Instructions for the task. Rewrite the entries below, replacing "GUI agent" with "interface agent" and leaving everything else unchanged.

==== Records to process

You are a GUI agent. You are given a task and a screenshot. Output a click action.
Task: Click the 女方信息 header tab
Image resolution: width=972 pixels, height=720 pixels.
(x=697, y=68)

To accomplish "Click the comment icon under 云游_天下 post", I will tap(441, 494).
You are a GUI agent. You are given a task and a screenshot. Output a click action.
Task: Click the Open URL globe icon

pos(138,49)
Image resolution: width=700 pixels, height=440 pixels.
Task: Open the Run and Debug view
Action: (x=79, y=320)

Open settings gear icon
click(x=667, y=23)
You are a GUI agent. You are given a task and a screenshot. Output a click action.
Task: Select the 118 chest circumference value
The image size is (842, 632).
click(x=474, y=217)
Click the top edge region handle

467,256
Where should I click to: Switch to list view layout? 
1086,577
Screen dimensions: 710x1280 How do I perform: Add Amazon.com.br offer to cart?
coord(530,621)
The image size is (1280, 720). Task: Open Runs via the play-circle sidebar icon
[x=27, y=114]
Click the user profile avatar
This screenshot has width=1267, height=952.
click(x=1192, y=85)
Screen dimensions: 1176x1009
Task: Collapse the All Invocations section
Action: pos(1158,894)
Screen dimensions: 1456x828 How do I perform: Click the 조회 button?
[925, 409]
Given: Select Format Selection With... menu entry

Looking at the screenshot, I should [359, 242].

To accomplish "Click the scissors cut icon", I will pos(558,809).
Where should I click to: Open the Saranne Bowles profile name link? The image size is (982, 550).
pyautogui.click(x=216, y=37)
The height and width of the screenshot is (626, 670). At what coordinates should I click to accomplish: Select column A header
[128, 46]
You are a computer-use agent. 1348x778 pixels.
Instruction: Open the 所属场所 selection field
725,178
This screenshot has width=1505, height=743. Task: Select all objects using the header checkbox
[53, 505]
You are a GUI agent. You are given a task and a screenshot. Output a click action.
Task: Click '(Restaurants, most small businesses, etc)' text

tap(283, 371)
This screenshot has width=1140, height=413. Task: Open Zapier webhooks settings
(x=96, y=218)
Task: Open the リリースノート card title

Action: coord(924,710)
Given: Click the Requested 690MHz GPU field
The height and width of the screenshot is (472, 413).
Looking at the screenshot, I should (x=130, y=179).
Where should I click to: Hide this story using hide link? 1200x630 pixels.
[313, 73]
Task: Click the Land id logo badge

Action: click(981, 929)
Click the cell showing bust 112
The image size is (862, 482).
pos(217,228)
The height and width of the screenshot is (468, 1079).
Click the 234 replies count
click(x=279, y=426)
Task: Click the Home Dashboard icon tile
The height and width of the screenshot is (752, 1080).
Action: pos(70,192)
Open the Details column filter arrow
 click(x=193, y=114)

========

Finished exercise.
You are a interface agent. You are given a task and a screenshot. Output a click action.
Task: Click the 女方信息 header tab
Image resolution: width=972 pixels, height=720 pixels.
(x=697, y=68)

To accomplish "Click the comment icon under 云游_天下 post", I will tap(441, 494).
You are a interface agent. You are given a task and a screenshot. Output a click action.
Task: Click the Open URL globe icon

pos(138,49)
Image resolution: width=700 pixels, height=440 pixels.
Task: Open the Run and Debug view
Action: (x=79, y=320)

Open settings gear icon
click(x=667, y=23)
You are a interface agent. You are given a task and a screenshot. Output a click action.
Task: Select the 118 chest circumference value
The image size is (842, 632).
click(x=474, y=217)
Click the top edge region handle

467,256
Where should I click to: Switch to list view layout? 
1086,577
Screen dimensions: 710x1280 How do I perform: Add Amazon.com.br offer to cart?
coord(530,621)
The image size is (1280, 720). Task: Open Runs via the play-circle sidebar icon
[x=27, y=114]
Click the user profile avatar
This screenshot has width=1267, height=952.
click(x=1192, y=85)
Screen dimensions: 1176x1009
Task: Collapse the All Invocations section
Action: pos(1158,894)
Screen dimensions: 1456x828 How do I perform: Click the 조회 button?
[925, 409]
Given: Select Format Selection With... menu entry

Looking at the screenshot, I should [359, 242].

To accomplish "Click the scissors cut icon", I will pos(558,809).
Where should I click to: Open the Saranne Bowles profile name link? The image size is (982, 550).
pyautogui.click(x=216, y=37)
The height and width of the screenshot is (626, 670). At what coordinates should I click to accomplish: Select column A header
[128, 46]
You are a computer-use agent. 1348x778 pixels.
Instruction: Open the 所属场所 selection field
725,178
This screenshot has width=1505, height=743. Task: Select all objects using the header checkbox
[53, 505]
You are a interface agent. You are given a task and a screenshot. Output a click action.
Task: Click '(Restaurants, most small businesses, etc)' text

tap(283, 371)
This screenshot has width=1140, height=413. Task: Open Zapier webhooks settings
(x=96, y=218)
Task: Open the リリースノート card title

Action: coord(924,710)
Given: Click the Requested 690MHz GPU field
The height and width of the screenshot is (472, 413).
Looking at the screenshot, I should (x=130, y=179).
Where should I click to: Hide this story using hide link? 1200x630 pixels.
[313, 73]
Task: Click the Land id logo badge

Action: click(981, 929)
Click the cell showing bust 112
The image size is (862, 482).
pos(217,228)
The height and width of the screenshot is (468, 1079).
Click the 234 replies count
click(x=279, y=426)
Task: Click the Home Dashboard icon tile
The height and width of the screenshot is (752, 1080).
Action: pos(70,192)
Open the Details column filter arrow
 click(x=193, y=114)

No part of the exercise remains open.